What you need to do: Reproduce the records below word for word, every line of each one. Leave the pictures out of your answer.

Material to process:
--------------------------------

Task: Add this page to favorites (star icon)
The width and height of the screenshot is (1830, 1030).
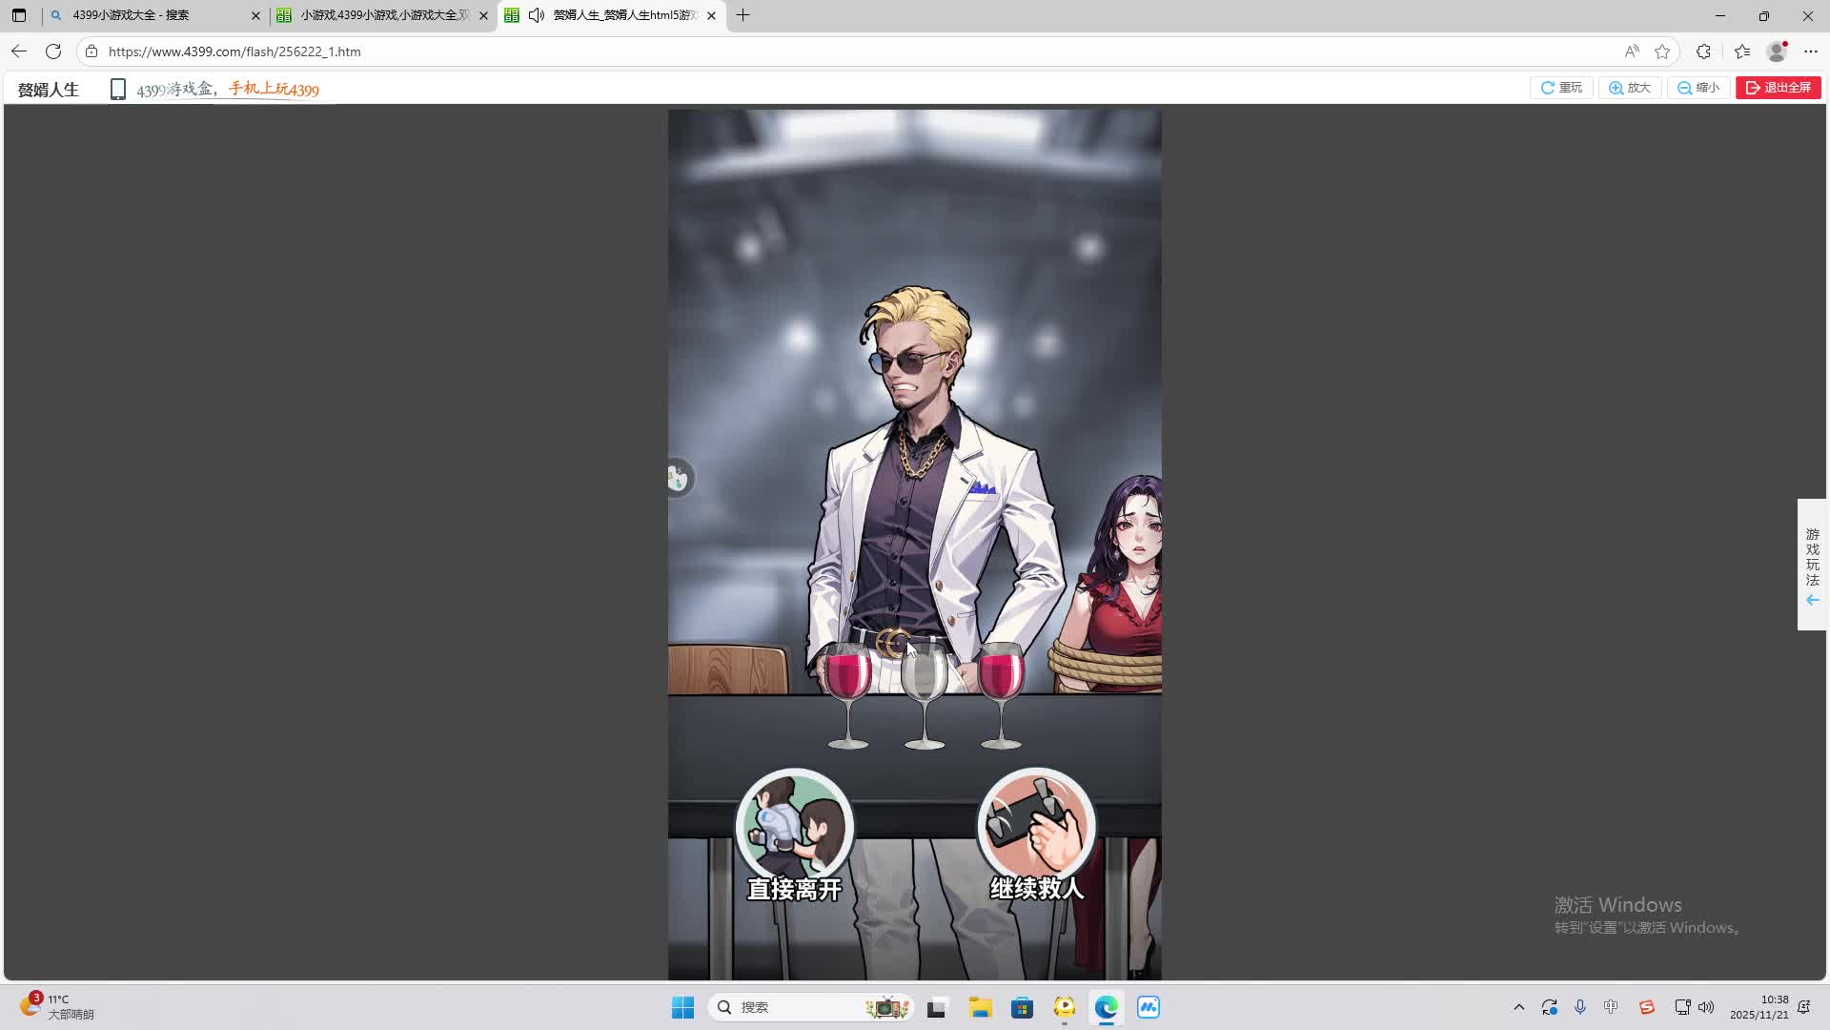Action: pyautogui.click(x=1662, y=52)
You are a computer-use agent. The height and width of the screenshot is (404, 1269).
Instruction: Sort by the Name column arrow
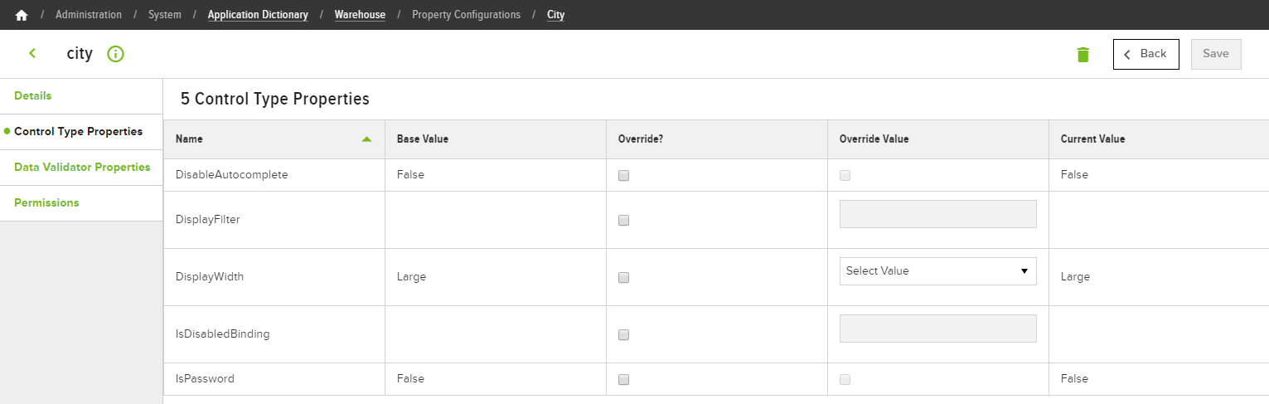tap(366, 139)
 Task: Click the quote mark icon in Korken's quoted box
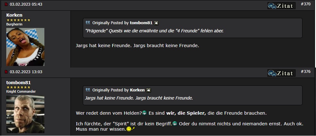tap(88, 90)
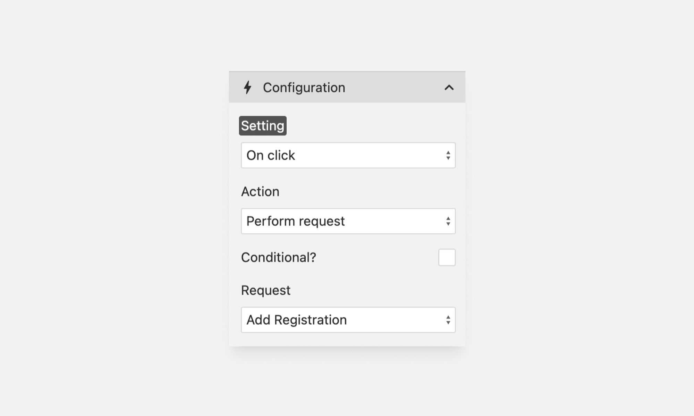
Task: Click the lightning bolt icon beside Configuration
Action: point(247,88)
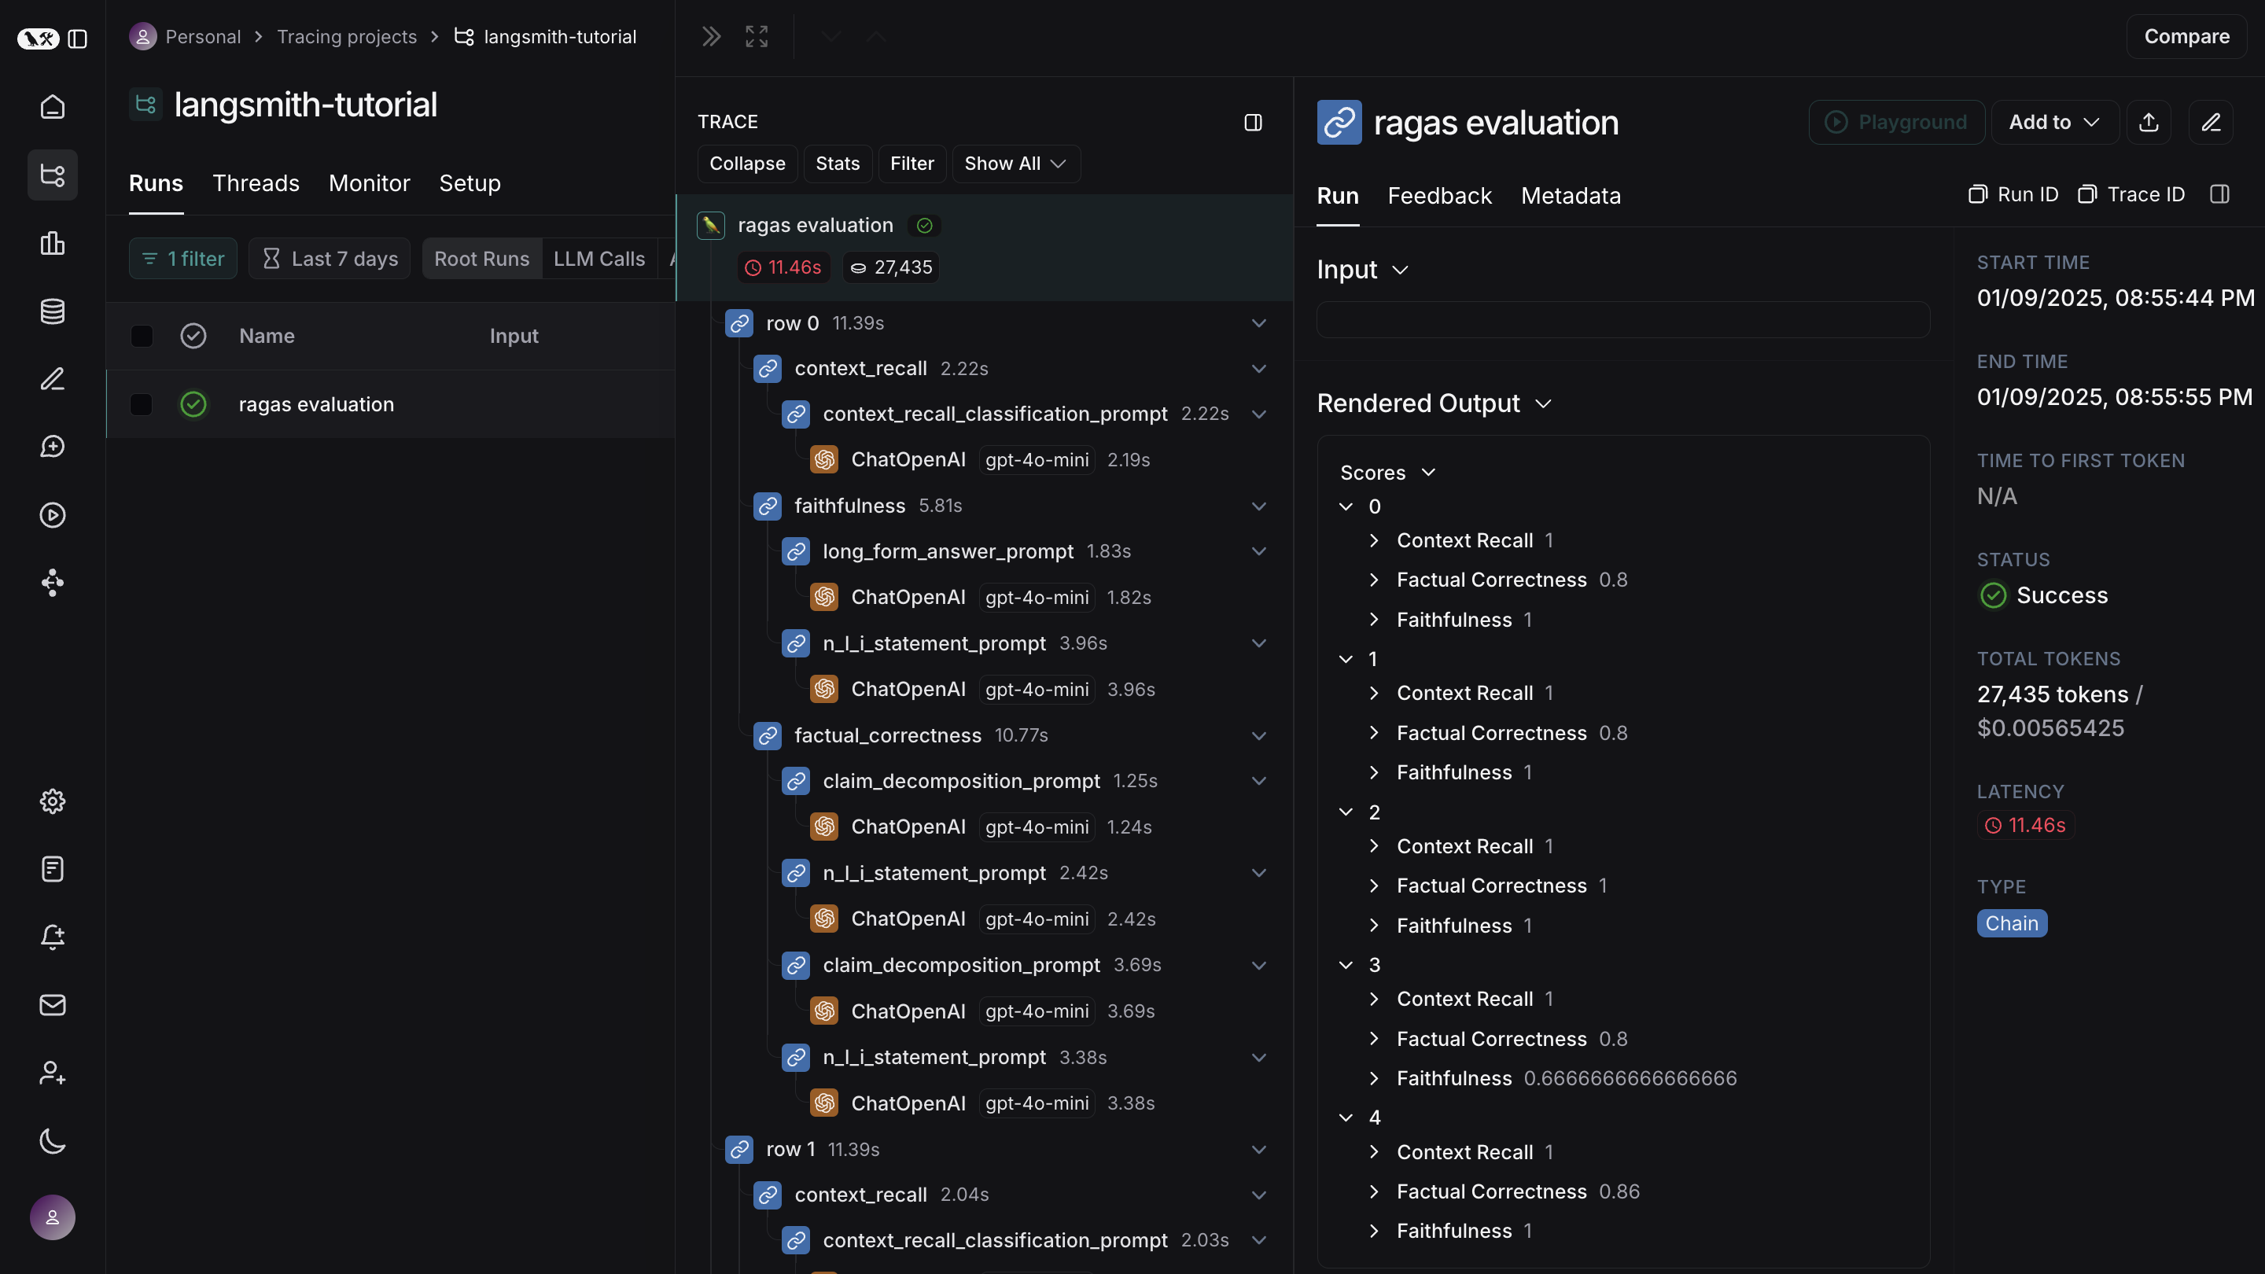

--------------------------------

Problem solution:
Task: Add this page to favorites (star icon)
The width and height of the screenshot is (1830, 1030).
Action: pyautogui.click(x=1662, y=52)
You are a computer-use agent. The height and width of the screenshot is (404, 1269).
Instruction: Sort by the Name column arrow
tap(366, 139)
 Task: Click the quote mark icon in Korken's quoted box
tap(88, 90)
Task: Click the lightning bolt icon beside Configuration
Action: point(247,88)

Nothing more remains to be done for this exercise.